Sudbury·Up North

Rwandan refugee in Sudbury hopes people open their hearts during Syrian crisis

Emilienne Murera knows all-too-well the struggles and hardships of being a refugee displaced by conflict — and the Laurentian University student in Sudbury hopes the world reaches out to the many thousands of refugees currently in need.

'You can change the life of one person,' says Emilienne Murera

Emilienne Murera, a refugee of the genocide in Rwanda who is living in Sudbury, is hoping the the world will help the many thousand of refugees who are currently without a home country. (Jason Turnbull/CBC)
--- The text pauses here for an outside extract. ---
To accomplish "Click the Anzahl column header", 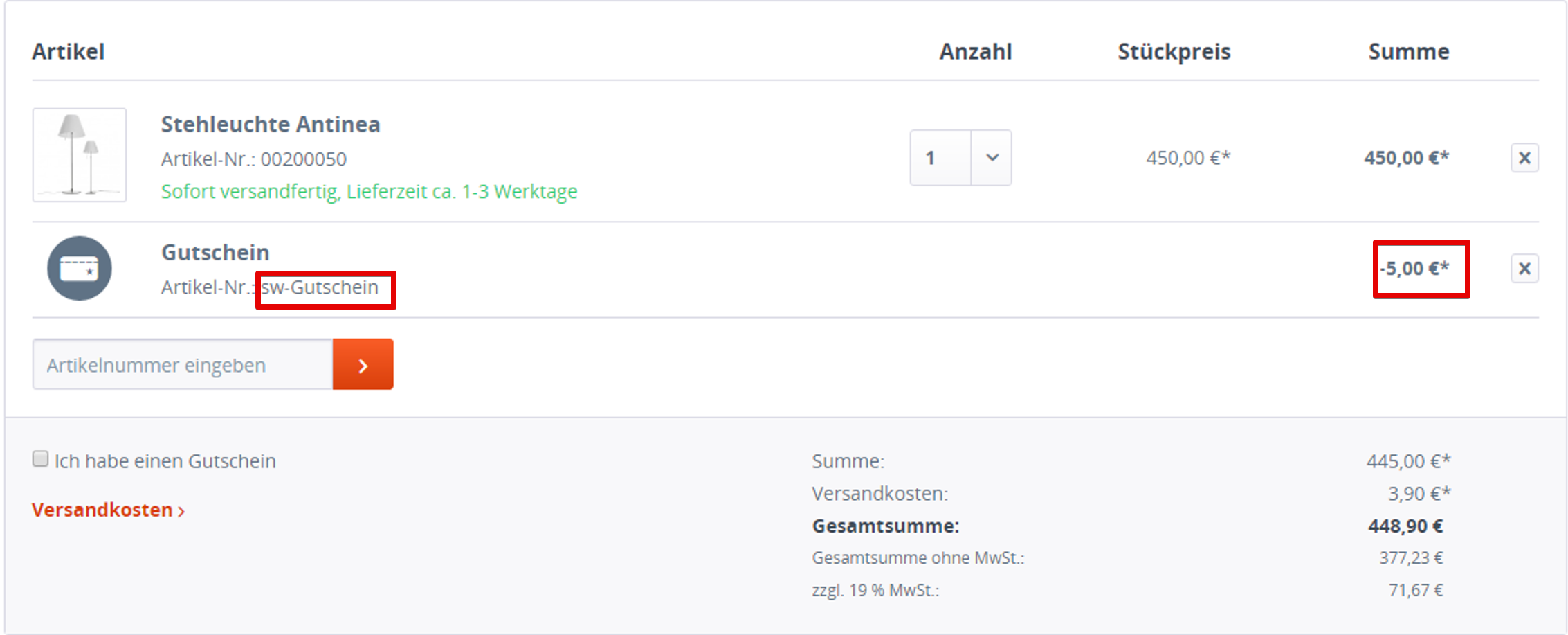I will (976, 52).
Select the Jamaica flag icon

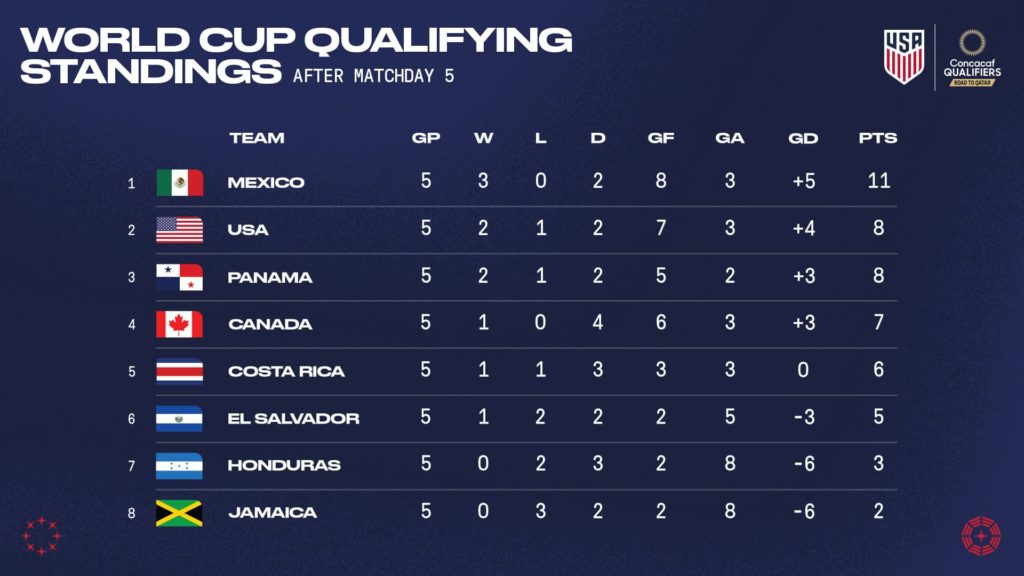[x=180, y=513]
Emilienne Murera knows all-too-well the struggles and hardships of being a refugee displaced by conflict — and the Laurentian University student in Sudbury hopes the world reaches out to the many thousands of refugees currently in need. 

When the genocide in Rwanda in the early-90s finally forced her family of nine — including 7 small children — out of the country, Murera said they fled to Burundi before landing in a refugee camp in Tanzania. 

These people ... they don't have a future.- Emilienne Murera

"Being a refugee, I always say it's just like a blind person, because you ... have no idea of where you are going," she explained. 

Murera said the conditions in her camp were meagre at best: cornmeal, beans, cooking oil and soap were handed out sporadically to keep people going, but clean water and good housing were often a problem. She said many lived in tents, but others in mud houses suffered when the rainy seasons destroyed the makeshift homes. 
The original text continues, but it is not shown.